Your instructions => Reproduce word for word the part of the proofreading-from-home post that begins at the words "Working from Home as an Independent Contract Proofreader: Time" and stops after "have physical limitations.".
══ Supplied passage
Working from Home as an Independent Contract Proofreader: Time & Money
In my previous post I covered considerations and qualifications for working from home as an independent contract proofreader. I think it’s safe to say that the majority of adults who live in Western societies hold a job with regular hours and some degree of financial security. Whether they earn a salary or an hourly wage, they go to work in the same place and receive a certain, predetermined income. Others, however, find themselves in circumstances where keeping a regular schedule is difficult, if not impossible. Some are parents of young children or caregivers for elderly relatives; others need to consider their partner’s job, especially if he or she works a shift at odd hours. Still others, like me, have physical limitations.
Luckily, my only “disorder” is a condition known as biphasic sleeping. Some people sleep in segments voluntarily, believing that it makes them more productive; I, however, fall into the “natural” brain state category. If you put me in an experimental chamber with no clocks or stimuli, I would be alert for two eight-hour periods split by 6.75 hours of sleep at night and 1.25 hours in the afternoon. Since sliding past my eight-hour wakefulness limit triggers a migraine, that’s how I organize my day.
Early on I decided to delay employment by prolonging my education because the Evanston Fire Department had to carry me, fast asleep, out of the dorm. (My freshman roommate at Northwestern ignited a blaze by draping her field hockey uniform over an oil heater.) My quirky body clock is also my main justification for eventually becoming an independent contractor . . . and choosing to live in Mexico, where a siesta is still part of the culture. You can’t be a champion napper and easily hold down a 9-5 job.
════
══ Information given
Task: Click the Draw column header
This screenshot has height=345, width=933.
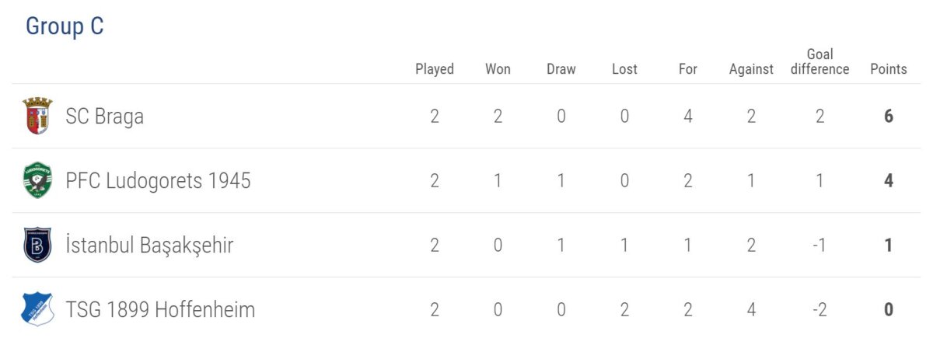Action: pyautogui.click(x=561, y=69)
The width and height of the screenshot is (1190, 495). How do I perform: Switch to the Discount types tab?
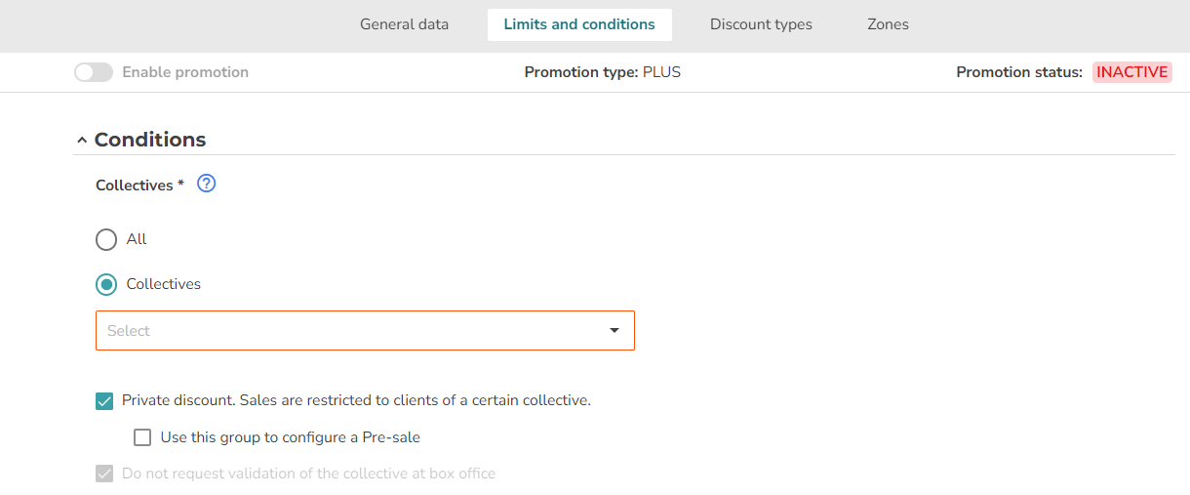pyautogui.click(x=761, y=24)
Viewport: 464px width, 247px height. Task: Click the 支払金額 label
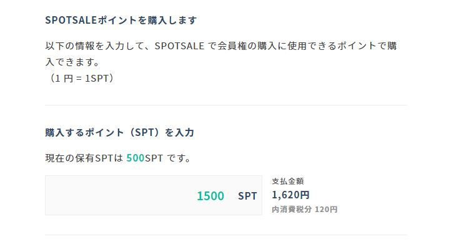[x=288, y=181]
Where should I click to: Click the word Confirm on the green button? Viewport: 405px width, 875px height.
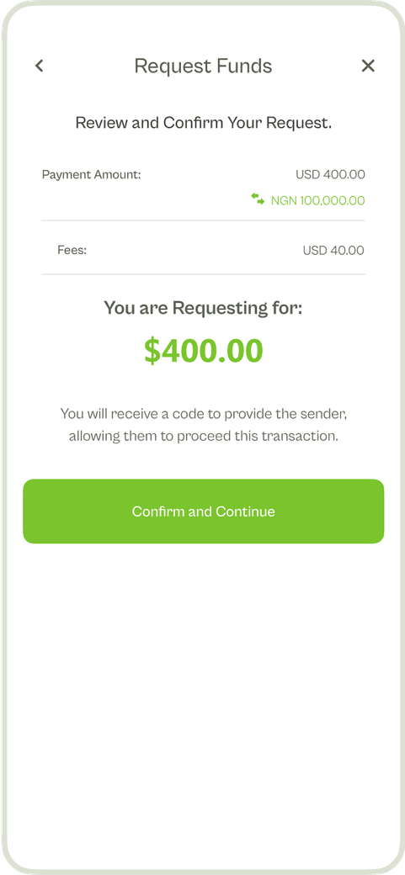154,512
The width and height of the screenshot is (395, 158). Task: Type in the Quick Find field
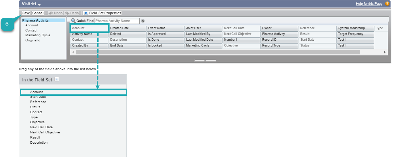pos(117,21)
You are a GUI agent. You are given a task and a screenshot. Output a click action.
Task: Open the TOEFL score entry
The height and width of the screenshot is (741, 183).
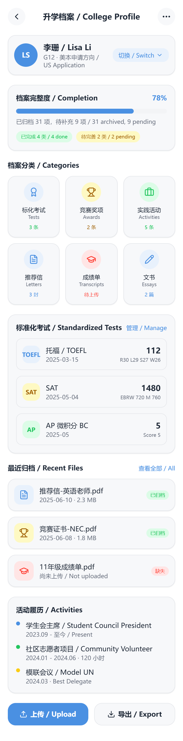tap(92, 354)
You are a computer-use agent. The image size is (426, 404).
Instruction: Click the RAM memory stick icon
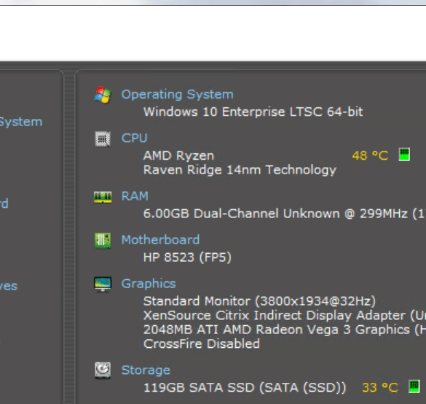103,197
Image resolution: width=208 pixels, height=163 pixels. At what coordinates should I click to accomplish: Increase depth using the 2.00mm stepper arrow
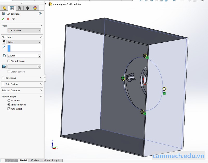(x=39, y=55)
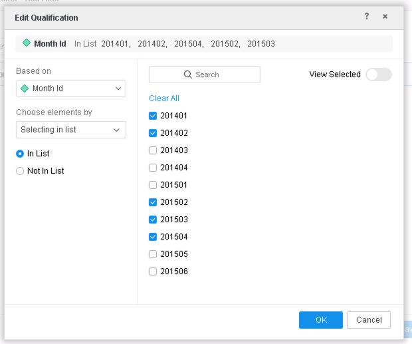412x344 pixels.
Task: Uncheck the 201502 checkbox
Action: click(153, 202)
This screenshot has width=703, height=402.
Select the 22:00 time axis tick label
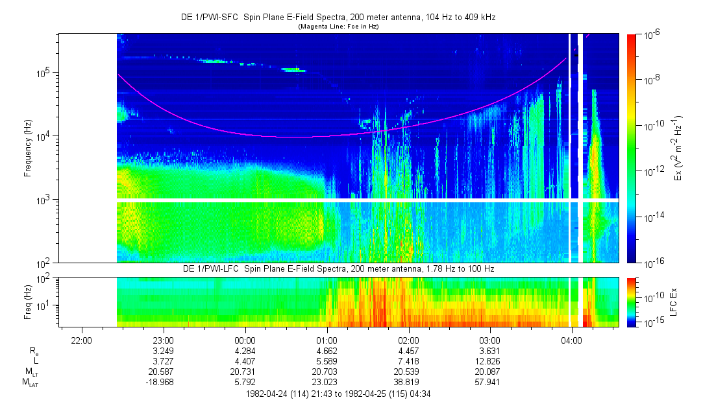[81, 340]
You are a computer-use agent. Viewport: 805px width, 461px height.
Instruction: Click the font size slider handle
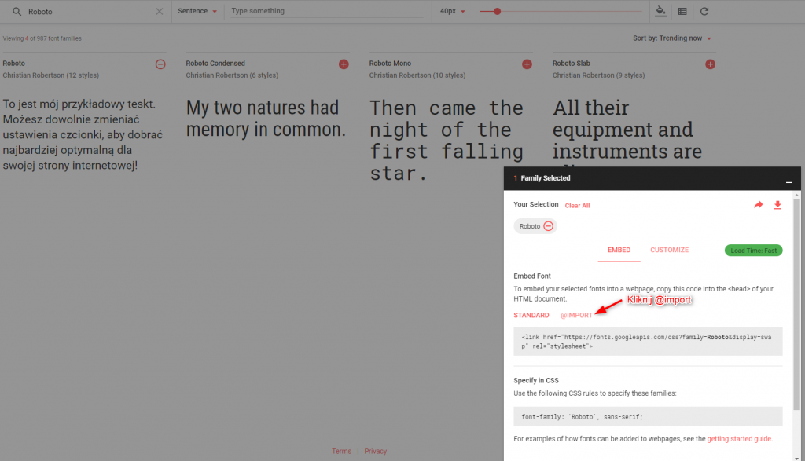(x=497, y=11)
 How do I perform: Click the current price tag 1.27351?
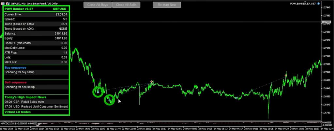tap(326, 22)
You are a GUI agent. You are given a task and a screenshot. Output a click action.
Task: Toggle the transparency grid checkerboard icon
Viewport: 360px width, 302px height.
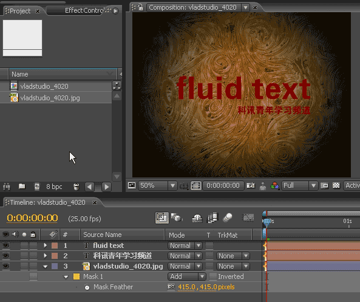click(336, 185)
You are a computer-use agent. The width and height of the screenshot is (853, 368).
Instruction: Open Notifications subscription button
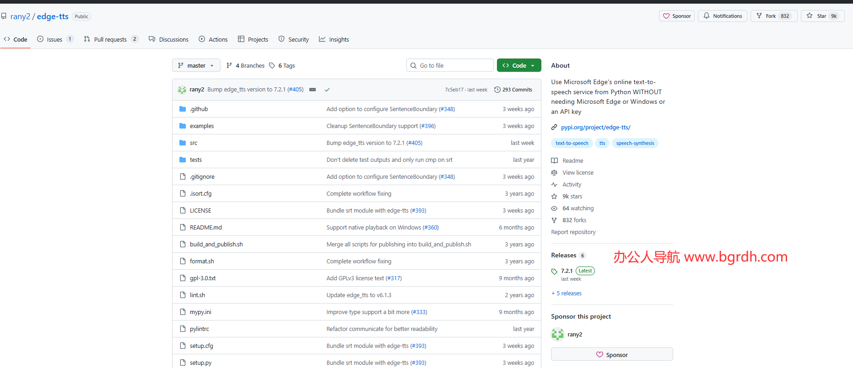723,16
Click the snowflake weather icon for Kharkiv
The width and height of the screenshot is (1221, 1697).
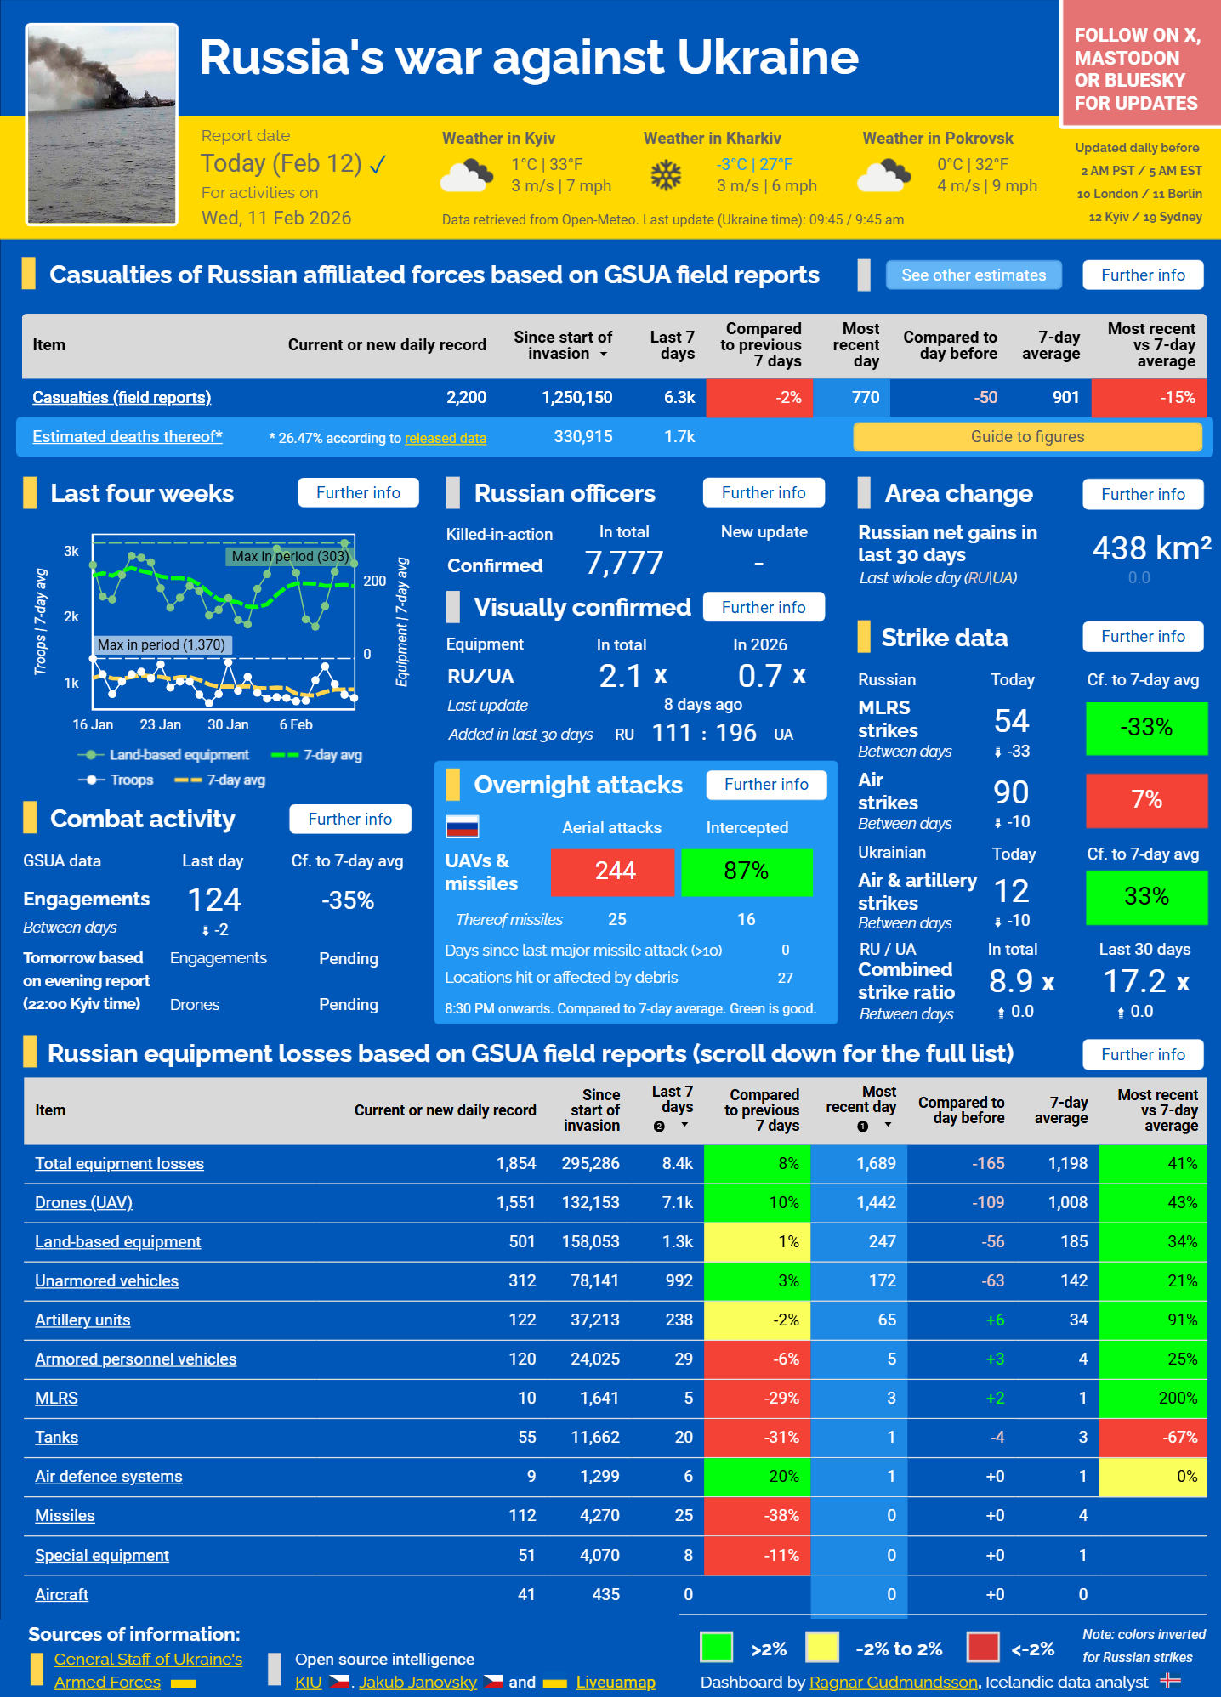click(x=666, y=176)
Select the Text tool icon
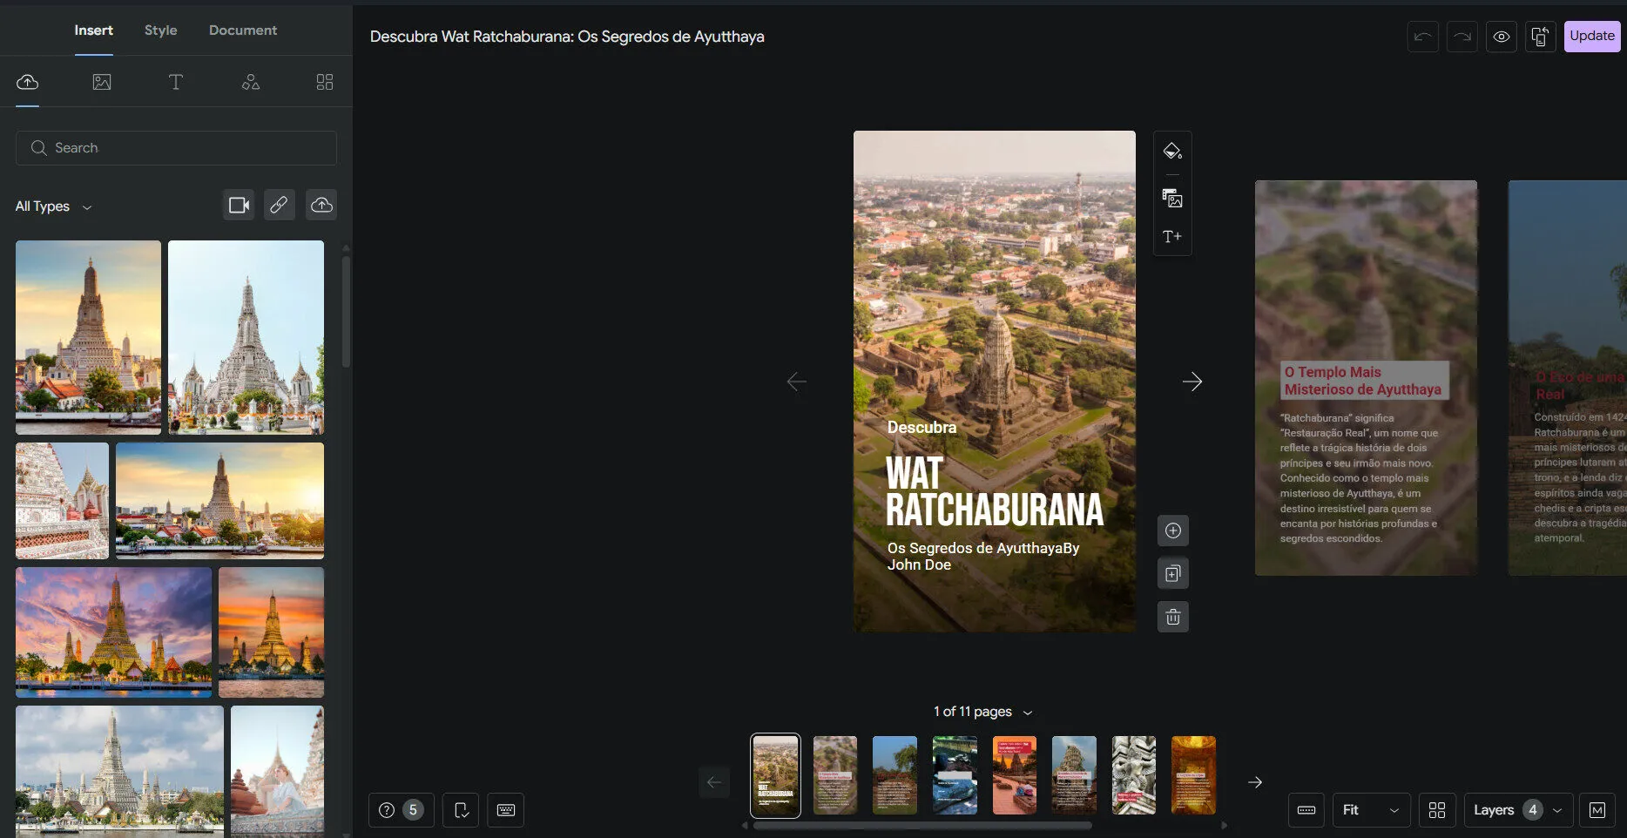 [175, 82]
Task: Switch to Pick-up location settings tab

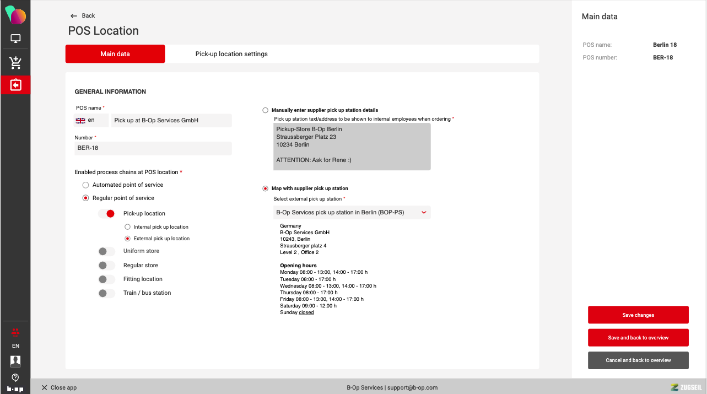Action: tap(231, 54)
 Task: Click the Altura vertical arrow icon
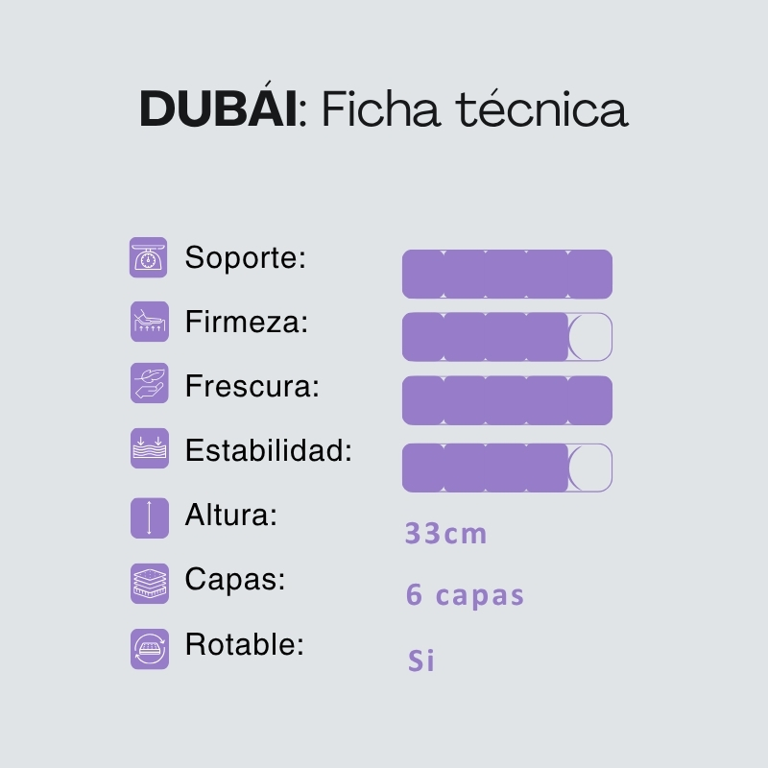(x=149, y=517)
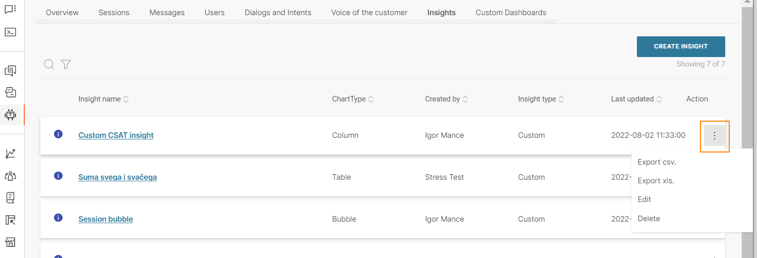Click info icon beside Custom CSAT insight
This screenshot has width=757, height=258.
pyautogui.click(x=58, y=134)
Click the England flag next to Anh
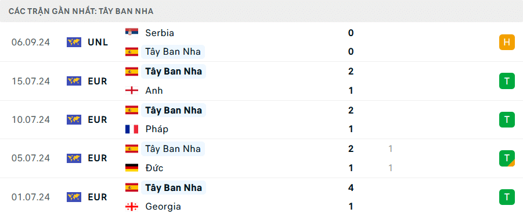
════
Answer box =>
Working from Home as an Independent Contract Proofreader: Time & Money
In my previous post I covered considerations and qualifications for working from home as an independent contract proofreader. I think it’s safe to say that the majority of adults who live in Western societies hold a job with regular hours and some degree of financial security. Whether they earn a salary or an hourly wage, they go to work in the same place and receive a certain, predetermined income. Others, however, find themselves in circumstances where keeping a regular schedule is difficult, if not impossible. Some are parents of young children or caregivers for elderly relatives; others need to consider their partner’s job, especially if he or she works a shift at odd hours. Still others, like me, have physical limitations.